“Spare” living human bodies might provide us with organs for transplantation
This week, MIT Technology Review published a piece on bodyoids—living bodies that cannot think or feel pain. In the piece, a trio of scientists argue that advances in biotechnology will soon allow us to create “spare” human bodies that could be used for research, or to provide organs for donation. If you find your skin…

This week, MIT Technology Review published a piece on bodyoids—living bodies that cannot think or feel pain. In the piece, a trio of scientists argue that advances in biotechnology will soon allow us to create “spare” human bodies that could be used for research, or to provide organs for donation.
If you find your skin crawling at this point, you’re not the only one. It’s a creepy idea, straight from the more horrible corners of science fiction. But bodyoids could be used for good. And if they are truly unaware and unable to think, the use of bodyoids wouldn’t cross “most people’s ethical lines,” the authors argue. I’m not so sure.
Either way, there’s no doubt that developments in science and biotechnology are bringing us closer to the potential reality of bodyoids. And the idea is already stirring plenty of ethical debate and controversy.
One of the main arguments made for bodyoids is that they could provide spare human organs. There’s a huge shortage of organs for transplantation. More than 100,000 people in the US are waiting for a transplant, and 17 people on that waiting list die every day. Human bodyoids could serve as a new source.
Scientists are working on other potential solutions to this problem. One approach is the use of gene-edited animal organs. Animal organs don’t typically last inside human bodies—our immune systems will reject them as “foreign.” But a few companies are creating pigs with a series of gene edits that make their organs more acceptable to human bodies.
A handful of living people have received gene-edited pig organs.
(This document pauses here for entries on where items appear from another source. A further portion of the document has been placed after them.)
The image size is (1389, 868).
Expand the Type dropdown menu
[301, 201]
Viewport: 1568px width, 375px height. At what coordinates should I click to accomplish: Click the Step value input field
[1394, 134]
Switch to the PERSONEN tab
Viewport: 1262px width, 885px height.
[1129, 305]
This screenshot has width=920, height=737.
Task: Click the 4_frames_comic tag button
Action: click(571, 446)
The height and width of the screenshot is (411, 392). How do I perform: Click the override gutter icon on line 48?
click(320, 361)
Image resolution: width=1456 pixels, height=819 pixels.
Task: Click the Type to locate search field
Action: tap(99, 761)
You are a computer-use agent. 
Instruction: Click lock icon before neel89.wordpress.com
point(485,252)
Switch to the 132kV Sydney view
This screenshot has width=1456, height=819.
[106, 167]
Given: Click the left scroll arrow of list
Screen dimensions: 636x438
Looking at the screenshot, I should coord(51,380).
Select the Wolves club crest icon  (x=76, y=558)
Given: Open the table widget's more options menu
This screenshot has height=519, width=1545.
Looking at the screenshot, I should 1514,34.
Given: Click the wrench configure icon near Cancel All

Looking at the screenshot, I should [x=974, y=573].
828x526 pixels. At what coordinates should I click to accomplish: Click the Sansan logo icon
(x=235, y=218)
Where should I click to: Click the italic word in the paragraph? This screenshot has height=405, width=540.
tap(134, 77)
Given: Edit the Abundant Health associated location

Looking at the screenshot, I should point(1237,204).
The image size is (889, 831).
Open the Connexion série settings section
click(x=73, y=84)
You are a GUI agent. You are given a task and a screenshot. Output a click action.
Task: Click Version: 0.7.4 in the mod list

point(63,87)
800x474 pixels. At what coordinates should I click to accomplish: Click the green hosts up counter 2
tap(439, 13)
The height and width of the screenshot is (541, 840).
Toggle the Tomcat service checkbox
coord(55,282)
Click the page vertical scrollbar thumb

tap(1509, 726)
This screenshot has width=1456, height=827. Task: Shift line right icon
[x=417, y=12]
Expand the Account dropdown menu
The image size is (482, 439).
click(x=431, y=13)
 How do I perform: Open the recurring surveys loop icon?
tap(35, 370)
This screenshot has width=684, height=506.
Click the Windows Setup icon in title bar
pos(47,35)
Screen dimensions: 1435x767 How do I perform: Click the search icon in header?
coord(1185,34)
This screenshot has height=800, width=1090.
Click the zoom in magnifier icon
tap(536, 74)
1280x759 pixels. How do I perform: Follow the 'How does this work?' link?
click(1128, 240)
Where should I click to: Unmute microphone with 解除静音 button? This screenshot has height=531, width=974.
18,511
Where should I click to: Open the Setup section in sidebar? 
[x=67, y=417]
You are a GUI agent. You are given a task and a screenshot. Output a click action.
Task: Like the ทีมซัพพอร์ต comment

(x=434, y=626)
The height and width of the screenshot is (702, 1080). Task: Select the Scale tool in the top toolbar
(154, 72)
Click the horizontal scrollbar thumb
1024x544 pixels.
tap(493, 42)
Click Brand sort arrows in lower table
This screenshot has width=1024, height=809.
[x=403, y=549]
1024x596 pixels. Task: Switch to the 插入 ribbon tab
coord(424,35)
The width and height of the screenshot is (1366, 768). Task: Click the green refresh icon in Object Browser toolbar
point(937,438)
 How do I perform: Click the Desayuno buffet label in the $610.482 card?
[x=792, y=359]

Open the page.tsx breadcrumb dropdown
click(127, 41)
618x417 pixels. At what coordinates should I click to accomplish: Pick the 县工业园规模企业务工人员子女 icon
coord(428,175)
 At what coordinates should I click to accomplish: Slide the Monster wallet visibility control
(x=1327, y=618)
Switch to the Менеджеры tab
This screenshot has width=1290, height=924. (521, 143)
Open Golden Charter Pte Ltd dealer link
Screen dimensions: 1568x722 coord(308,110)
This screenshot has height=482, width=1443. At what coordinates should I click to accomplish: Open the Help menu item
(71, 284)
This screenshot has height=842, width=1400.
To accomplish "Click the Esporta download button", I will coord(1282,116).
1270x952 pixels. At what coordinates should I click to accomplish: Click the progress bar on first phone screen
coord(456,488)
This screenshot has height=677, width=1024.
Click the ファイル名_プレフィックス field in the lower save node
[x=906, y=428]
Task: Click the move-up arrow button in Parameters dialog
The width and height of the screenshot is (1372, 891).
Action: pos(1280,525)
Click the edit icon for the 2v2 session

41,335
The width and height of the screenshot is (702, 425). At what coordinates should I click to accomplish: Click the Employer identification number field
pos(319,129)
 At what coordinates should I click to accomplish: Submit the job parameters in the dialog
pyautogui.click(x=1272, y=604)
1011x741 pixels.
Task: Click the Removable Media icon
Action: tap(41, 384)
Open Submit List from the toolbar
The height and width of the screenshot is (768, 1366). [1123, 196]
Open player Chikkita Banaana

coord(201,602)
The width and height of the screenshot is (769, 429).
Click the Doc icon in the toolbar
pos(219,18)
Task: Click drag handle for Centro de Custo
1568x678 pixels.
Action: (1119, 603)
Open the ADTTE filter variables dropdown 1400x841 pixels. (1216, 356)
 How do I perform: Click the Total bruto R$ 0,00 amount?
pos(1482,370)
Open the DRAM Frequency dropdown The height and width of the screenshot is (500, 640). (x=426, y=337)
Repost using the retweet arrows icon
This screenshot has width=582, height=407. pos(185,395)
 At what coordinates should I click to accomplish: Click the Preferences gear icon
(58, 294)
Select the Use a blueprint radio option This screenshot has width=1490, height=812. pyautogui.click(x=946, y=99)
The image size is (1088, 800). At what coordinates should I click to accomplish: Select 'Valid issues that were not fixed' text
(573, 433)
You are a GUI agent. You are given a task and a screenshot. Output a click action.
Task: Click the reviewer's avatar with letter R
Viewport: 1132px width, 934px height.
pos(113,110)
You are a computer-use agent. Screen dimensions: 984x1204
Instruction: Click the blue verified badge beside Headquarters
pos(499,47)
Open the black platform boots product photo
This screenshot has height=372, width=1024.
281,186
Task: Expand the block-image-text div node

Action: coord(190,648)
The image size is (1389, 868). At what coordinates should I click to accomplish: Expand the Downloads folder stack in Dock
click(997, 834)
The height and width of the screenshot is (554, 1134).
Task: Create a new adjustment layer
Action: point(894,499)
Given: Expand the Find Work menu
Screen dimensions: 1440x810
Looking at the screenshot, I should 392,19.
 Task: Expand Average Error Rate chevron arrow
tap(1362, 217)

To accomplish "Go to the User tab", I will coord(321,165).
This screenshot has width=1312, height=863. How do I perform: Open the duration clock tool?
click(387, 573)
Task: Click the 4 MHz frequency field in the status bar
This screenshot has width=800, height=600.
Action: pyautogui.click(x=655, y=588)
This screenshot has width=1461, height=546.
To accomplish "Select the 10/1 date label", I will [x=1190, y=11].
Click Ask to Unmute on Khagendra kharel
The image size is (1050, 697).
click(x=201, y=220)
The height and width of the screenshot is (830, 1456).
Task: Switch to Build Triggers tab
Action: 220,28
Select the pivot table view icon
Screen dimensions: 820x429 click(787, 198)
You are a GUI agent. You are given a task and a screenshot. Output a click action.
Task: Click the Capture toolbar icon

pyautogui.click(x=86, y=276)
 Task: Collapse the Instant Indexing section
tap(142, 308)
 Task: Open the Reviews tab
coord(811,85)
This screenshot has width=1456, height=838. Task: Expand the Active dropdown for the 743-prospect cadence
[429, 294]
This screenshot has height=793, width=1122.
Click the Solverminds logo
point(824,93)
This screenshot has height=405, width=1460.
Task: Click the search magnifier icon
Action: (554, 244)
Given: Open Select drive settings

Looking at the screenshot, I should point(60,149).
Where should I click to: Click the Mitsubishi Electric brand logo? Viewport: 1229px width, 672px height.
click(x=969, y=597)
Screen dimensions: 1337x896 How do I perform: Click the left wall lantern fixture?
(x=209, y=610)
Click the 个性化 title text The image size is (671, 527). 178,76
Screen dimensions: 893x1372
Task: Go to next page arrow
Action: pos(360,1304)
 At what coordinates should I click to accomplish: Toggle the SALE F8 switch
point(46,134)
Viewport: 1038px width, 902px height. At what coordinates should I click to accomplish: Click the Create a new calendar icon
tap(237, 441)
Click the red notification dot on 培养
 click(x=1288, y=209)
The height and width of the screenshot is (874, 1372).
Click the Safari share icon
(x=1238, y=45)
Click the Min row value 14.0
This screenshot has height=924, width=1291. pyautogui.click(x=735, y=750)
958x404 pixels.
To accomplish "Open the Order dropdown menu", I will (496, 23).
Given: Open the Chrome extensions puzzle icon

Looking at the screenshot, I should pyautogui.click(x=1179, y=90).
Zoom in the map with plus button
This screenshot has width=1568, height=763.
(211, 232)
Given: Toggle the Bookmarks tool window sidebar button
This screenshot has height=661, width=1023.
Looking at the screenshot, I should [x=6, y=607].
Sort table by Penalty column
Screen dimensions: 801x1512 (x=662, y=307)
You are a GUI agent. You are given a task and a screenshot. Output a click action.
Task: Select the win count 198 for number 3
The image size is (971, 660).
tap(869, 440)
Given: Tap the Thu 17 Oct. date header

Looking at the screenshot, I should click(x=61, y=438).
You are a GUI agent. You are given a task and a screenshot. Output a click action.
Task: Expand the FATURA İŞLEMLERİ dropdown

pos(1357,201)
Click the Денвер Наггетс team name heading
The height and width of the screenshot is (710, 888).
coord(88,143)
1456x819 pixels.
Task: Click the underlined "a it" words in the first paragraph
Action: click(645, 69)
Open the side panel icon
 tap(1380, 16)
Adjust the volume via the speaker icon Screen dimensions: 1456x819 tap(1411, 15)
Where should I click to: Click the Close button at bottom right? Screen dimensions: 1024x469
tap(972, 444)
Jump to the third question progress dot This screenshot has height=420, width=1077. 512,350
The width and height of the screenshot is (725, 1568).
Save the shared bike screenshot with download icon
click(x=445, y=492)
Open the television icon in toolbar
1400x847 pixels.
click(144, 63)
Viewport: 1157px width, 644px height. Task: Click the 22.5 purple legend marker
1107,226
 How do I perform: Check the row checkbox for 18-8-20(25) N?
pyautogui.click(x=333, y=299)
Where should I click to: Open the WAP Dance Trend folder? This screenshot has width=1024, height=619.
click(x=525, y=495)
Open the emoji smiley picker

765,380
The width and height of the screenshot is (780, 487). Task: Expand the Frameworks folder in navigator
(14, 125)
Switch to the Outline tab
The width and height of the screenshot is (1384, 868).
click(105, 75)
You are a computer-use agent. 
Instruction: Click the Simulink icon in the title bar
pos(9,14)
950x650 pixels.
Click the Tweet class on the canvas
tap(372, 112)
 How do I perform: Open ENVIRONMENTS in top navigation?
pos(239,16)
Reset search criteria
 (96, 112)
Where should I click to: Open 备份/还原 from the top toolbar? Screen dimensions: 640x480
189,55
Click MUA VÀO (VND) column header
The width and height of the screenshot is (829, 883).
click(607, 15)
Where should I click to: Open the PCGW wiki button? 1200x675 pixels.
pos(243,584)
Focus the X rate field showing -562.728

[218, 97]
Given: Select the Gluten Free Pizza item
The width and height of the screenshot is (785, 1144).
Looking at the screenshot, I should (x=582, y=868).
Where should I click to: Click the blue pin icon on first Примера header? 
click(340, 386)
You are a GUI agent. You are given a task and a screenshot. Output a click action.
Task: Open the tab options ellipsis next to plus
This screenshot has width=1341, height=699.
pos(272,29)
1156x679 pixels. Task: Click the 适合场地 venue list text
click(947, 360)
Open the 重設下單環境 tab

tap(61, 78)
David Bennett Sr. was the first person to get a gene-edited pig heart, in 2022, and Richard Slayman was the first to get a kidney, in early 2024. Unfortunately, both men died around two months after their surgery.
But Towana Looney, the third living person to receive a gene-edited pig kidney, has been doing well. She had her transplant surgery in late November of last year. “I am full of energy. I got an appetite I’ve never had in eight years,” she said at the time. “I can put my hand on this kidney and feel it buzzing.” She returned home in February.
At least one company is taking more of a bodyoid-like approach. Renewal Bio, a biotech company based in Israel, hopes to grow “embryo-stage versions of people” for replacement organs.
Their approach is based on advances in the development of “synthetic embryos.” (I’m putting that term in quotation marks because, while it’s the simplest descriptor of what they are, a lot of scientists hate the term.)
Embryos start with the union of an egg cell and a sperm cell. But scientists have been working on ways to make embryos using stem cells instead. Under the right conditions, these cells can divide into structures that look a lot like a typical embryo.
Scientists don’t know how far these embryo-like structures will be able to develop. But they’re already using them to try to get cows and monkeys pregnant.
And no one really knows how to think about synthetic human embryos. Scientists don’t even really know what to call them. Rules stipulate that typical human embryos may be grown in the lab for a maximum of 14 days. Should the same rules apply to synthetic ones?
The very existence of synthetic embryos is throwing into question our understanding of what a human embryo even is. “Is it the thing that is only generated from the fusion of a sperm and an egg?” Naomi Moris, a developmental biologist at the Crick Institute in London, said to me a couple of years ago. “Is it something to do with the cell types it possesses, or the [shape] of the structure?”
The authors of the new MIT Technology Review piece also point out that such bodyoids could also help speed scientific and medical research.
At the moment, most drug research must be conducted in lab animals before clinical trials can start. But nonhuman animals may not respond the same way people do, and the vast majority of treatments that look super-promising in mice fail in humans. Such research can feel like a waste of both animal lives and time.
Scientists have been working on solutions to these problems, too. Some are creating “organs on chips”—miniature collections of cells organized on a small piece of polymer that may resemble full-size organs and can be used to test the effects of drugs.
Others are creating digital representations of human organs for the same purpose. Such digital twins can be extensively modeled, and can potentially be used to run clinical trials in silico.
Both of these approaches seem somehow more palatable to me, personally, than running experiments on a human created without the capacity to think or feel pain. The idea reminds me of the recent novel Tender Is the Flesh by Agustina Bazterrica, in which humans are bred for consumption. In the book, their vocal cords are removed so that others do not have to hear them scream.
When it comes to real-world biotechnology, though, our feelings about what is “acceptable” tend to shift. In vitro fertilization was demonized when it was first developed, for instance, with opponents arguing that it was “unnatural,” a “perilous insult,” and “the biggest threat since the atom bomb.” It is estimated that more than 12 million people have been born through IVF since Louise Brown became the first “test tube baby” 46 years ago. I wonder how we’ll all feel about bodyoids 46 years from now.